Set problem
Copy out the It Would Be You album text below, word for word.

Source text
** BEGIN **

Studio album by Gary Allan
- Released: May 19, 1998
- Recorded: 1998
- Studio: Javelina Studios and House of Gain (Nashville, Tennessee); Sound Kitchen (Franklin, Tennessee);
- Genre: Country
- Length: 42:31
- Label: Decca Nashville
- Producer: Mark Wright Byron Hill;

Gary Allan chronology
| Used Heart for Sale (1996) | It Would Be You (1998) | Smoke Rings in the Dark (1999) |

Singles from It Would Be You
- "It Would Be You" Released: February 10, 1998; "No Man in His Wrong Heart" Released: August 27, 1998; "I'll Take Today" Released: November 7, 1998;

= It Would Be You =

It Would Be You is the second studio album by American country music singer Gary Allan. It was released on May 19, 1998, as his last studio album for the Decca Records Nashville label. After that album's release, Decca Records Nashville closed, and Allan subsequently transferred to Decca’s parent label MCA Records Nashville. The album produced three singles with the title track, "No Man in His Wrong Heart", and "I'll Take Today". The title track was Allan's second Top 10 hit on the U.S. Billboard Hot Country Songs chart at number 7.

** END **

Listed entries
** BEGIN **

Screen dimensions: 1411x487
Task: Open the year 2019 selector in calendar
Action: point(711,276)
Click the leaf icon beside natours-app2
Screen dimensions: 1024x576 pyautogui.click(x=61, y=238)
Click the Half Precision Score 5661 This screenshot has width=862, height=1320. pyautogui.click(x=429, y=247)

** END **
** BEGIN **

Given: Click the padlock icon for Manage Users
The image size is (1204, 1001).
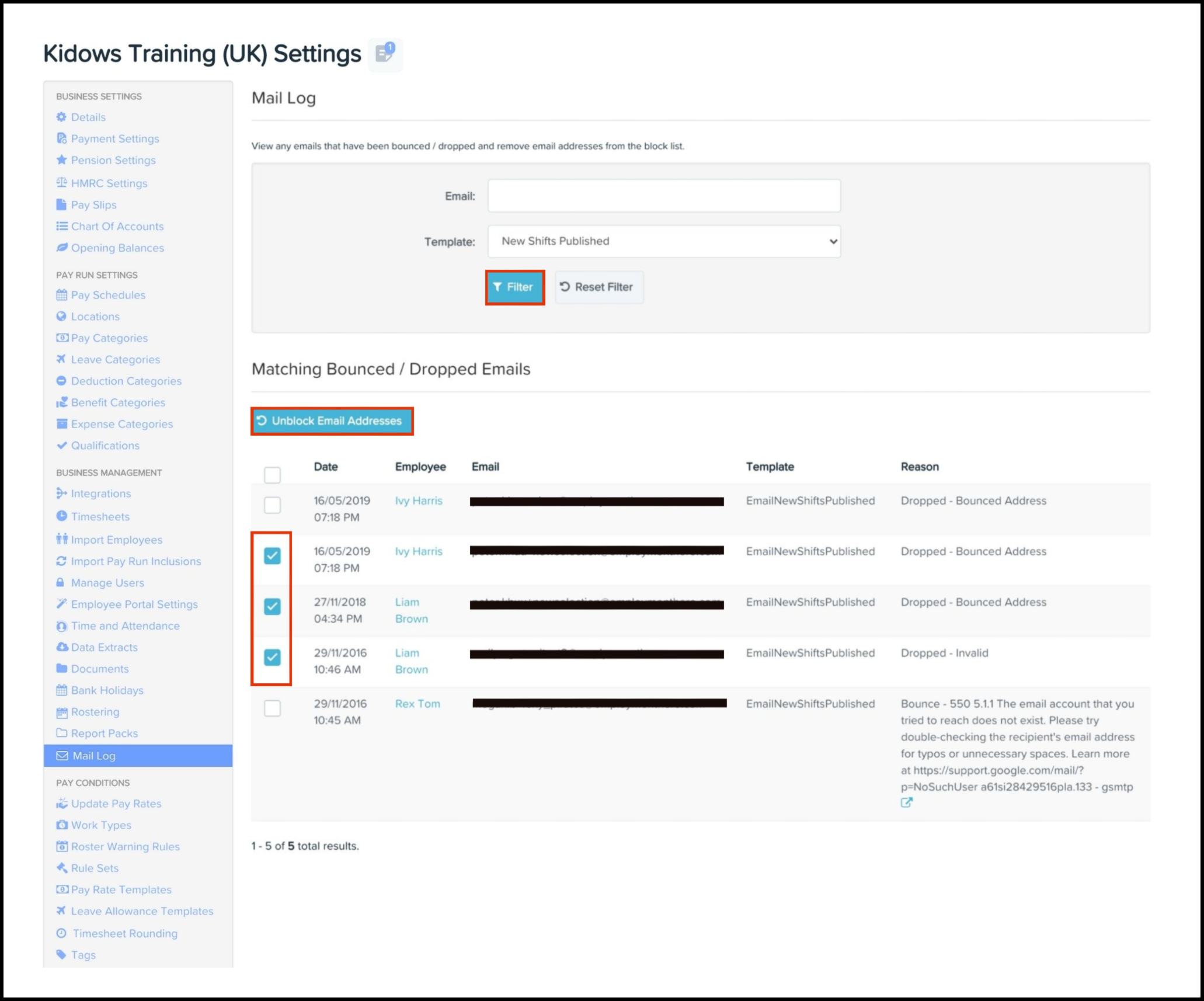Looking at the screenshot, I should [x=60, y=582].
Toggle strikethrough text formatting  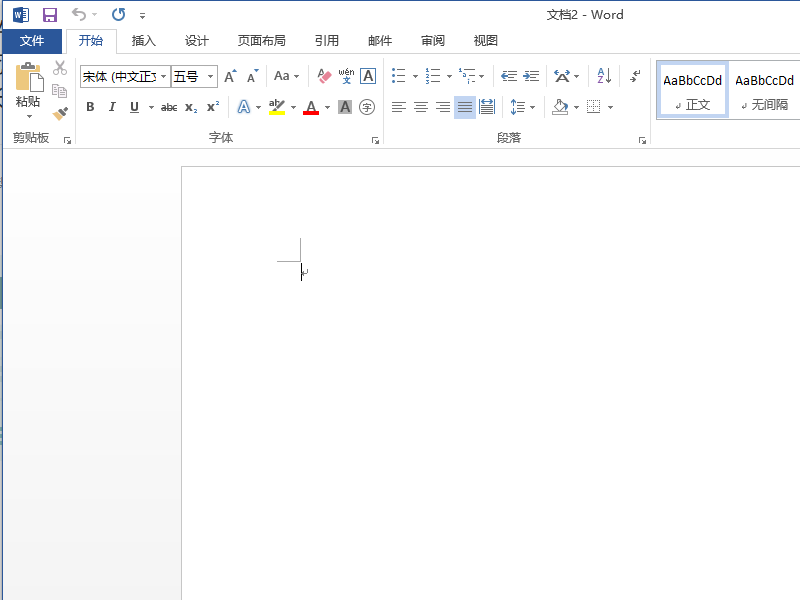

** END **

Task solution
Studio album by Gary Allan
- Released: May 19, 1998
- Recorded: 1998
- Studio: Javelina Studios and House of Gain (Nashville, Tennessee); Sound Kitchen (Franklin, Tennessee);
- Genre: Country
- Length: 42:31
- Label: Decca Nashville
- Producer: Mark Wright Byron Hill;

Gary Allan chronology
| Used Heart for Sale (1996) | It Would Be You (1998) | Smoke Rings in the Dark (1999) |

Singles from It Would Be You
- "It Would Be You" Released: February 10, 1998; "No Man in His Wrong Heart" Released: August 27, 1998; "I'll Take Today" Released: November 7, 1998;

= It Would Be You =

It Would Be You is the second studio album by American country music singer Gary Allan. It was released on May 19, 1998, as his last studio album for the Decca Records Nashville label. After that album's release, Decca Records Nashville closed, and Allan subsequently transferred to Decca’s parent label MCA Records Nashville. The album produced three singles with the title track, "No Man in His Wrong Heart", and "I'll Take Today". The title track was Allan's second Top 10 hit on the U.S. Billboard Hot Country Songs chart at number 7.